No mistaking it. From a flat clearing 1 miles away, the swaying tip of a shortwave antenna peeped over the treetops.
Jim held back an exultant laugh. Vegetation clogged his line of sight, but as he inched the glasses around, he picked out additional clues to the setup.
A weathered, flat-topped stone pyramid held him for a moment. It reminded him of the ancient pyramids of Peru, although it was much smaller.
He made out portions of thatched roofs and slab-sided buildings---and movement. Tiny figures were hurrying across the naked, hard-packed compound to meet the Porsche. Jim saw the car as a flash of sunlight on black paint nosing into the clearing.
Jim lowered the glasses and spoke into the walkie-talkie. "Okay, Tadpole, we've nailed down the location. They've reclaimed an ancient Indian ruin, probably Incan."
Despite their circumstance, Barney's never flagging scientific interest was whetted. "Wow! I'd swap an eyetooth for a chance to study the site."
Jim grinned. "Maybe you can make it into a vacation project sometime---if we help San Gonzalo to a happier future. Time now to blow and return to base. Move out. I'll cover. Menendez may post a detail up the road a way to double check his security."
The walkie-talkie hummed for an empty moment. Jim knew Barney was thinking of arguing about which of them should provide cover.
"It's routine, Tadpole. No sweat. Menendez will cut the road while he's in camp, but I'm sure he won't order a full-scale sweep. He's got no reason to."

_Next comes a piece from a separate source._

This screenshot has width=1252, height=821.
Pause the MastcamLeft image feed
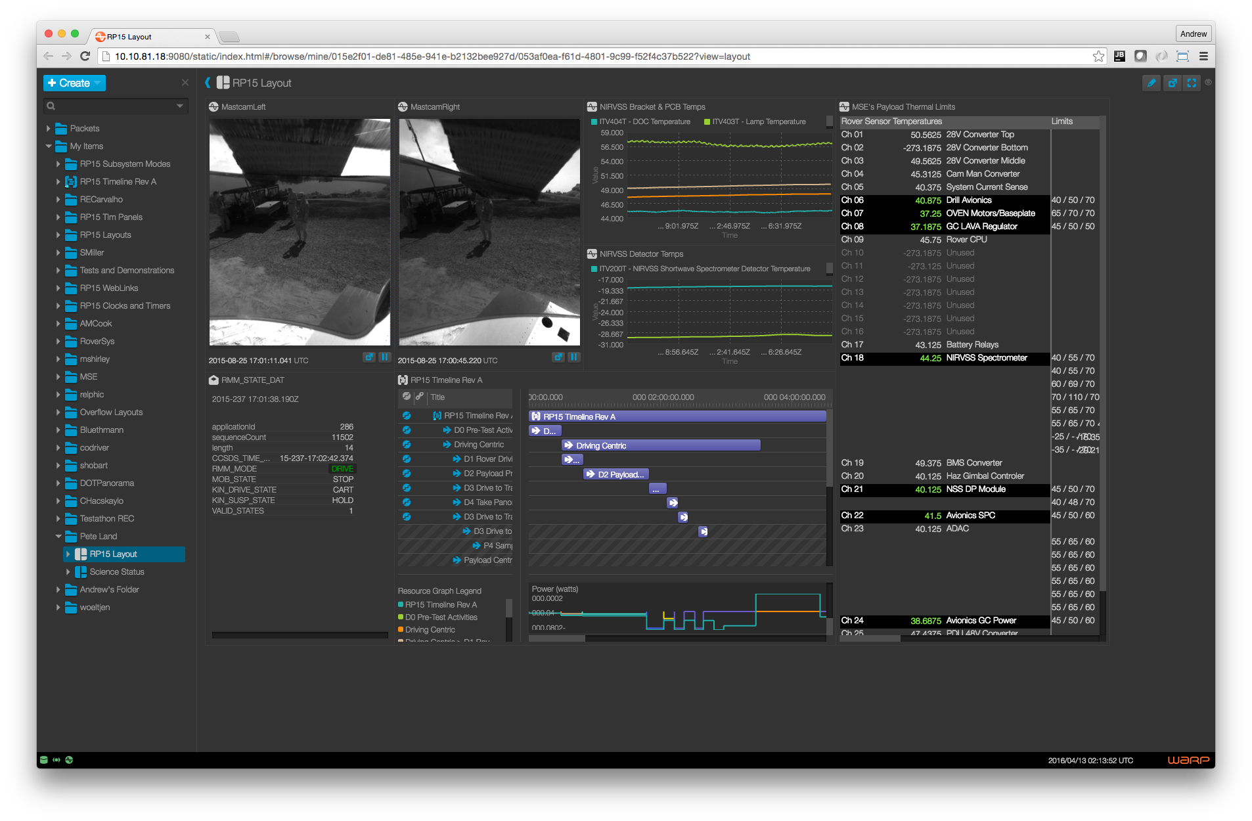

"Then you won't object, Jim , if I...."
"Need to be reminded?" Jim's usually placid tone was a bit clipped as he spoke against the walkie-talkie. "You're the cornerstone in future operations. Start swimming, Tadpole!"
"Roger."
"I'll catch up before you're 5 miles closer to Balgas. Over and out."
Jim clicked off the radio and dropped it against his chest. He turned and slithered across the outcropping. Parting the underbrush, he worked his way through. Upon reaching the trail, he noted that Barney had already departed.
He left his own bike in its screen of bushes and settled himself in a fern-grown hollow to observe the road below.
Minutes passed. Insects hummed incessantly. Birds flitted, fed and orchestrated sound in the trees. An armadillo trundled across the ruts 50 yards away.
Satisfied at last, Jim pushed up, rescued his Honda from the tangle, and noiselessly walked it out of sight beyond a bend high in the hillside.